In a way Ms. Andreadis can still claim one, seeing as it's 9:55 AM and neither The Times, the Wall Street Journal Journal, nor the Post have the story.

Still, though, Politico: 11:23 PM! Pesky reporters win again. Late in the fourth, to be sure, but still.

UPDATE 10:45AM: Ms. Andreadis declined to gloat when reached for comment, but Mr. Duggan wrote in to say, "There was no room for error in this rollout, so yes, I'm breathing a sigh of relief that the embargo held. It had to."
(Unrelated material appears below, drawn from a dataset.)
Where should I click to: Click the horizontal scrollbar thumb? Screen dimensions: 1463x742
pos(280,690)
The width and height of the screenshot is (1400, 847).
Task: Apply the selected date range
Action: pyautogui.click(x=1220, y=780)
Mike Allen of Politico, meanwhile, gives us the tick-tock on how he got the story:

We had accepted the embargo, but at the last minute they decided not to share the book. So around 8 last night, while I was waiting for the Brett Favre news conference, I went looking in Washington bookstores, and found a huge stack in the window of the second place I visited. We broke the Scott McClellan story the same way -- just buying a copy off the shelf, where it had been sitting for awhile. I started writing the Suskind story from the bottom, typing interesting nuggets into my laptop as they popped up. I first went to "Bush," "Cheney," "Rove," "Rice" and "Iraq" in the index, then started flipping through the pages. I was writing the forgery allegation as a bullet point, then suddenly thought, "Hmm, we might have a lead." I filed at 10:43 and we posted at 11:23. It's a win-win: More publicity for Ron and the book, and an interesting article for our readers.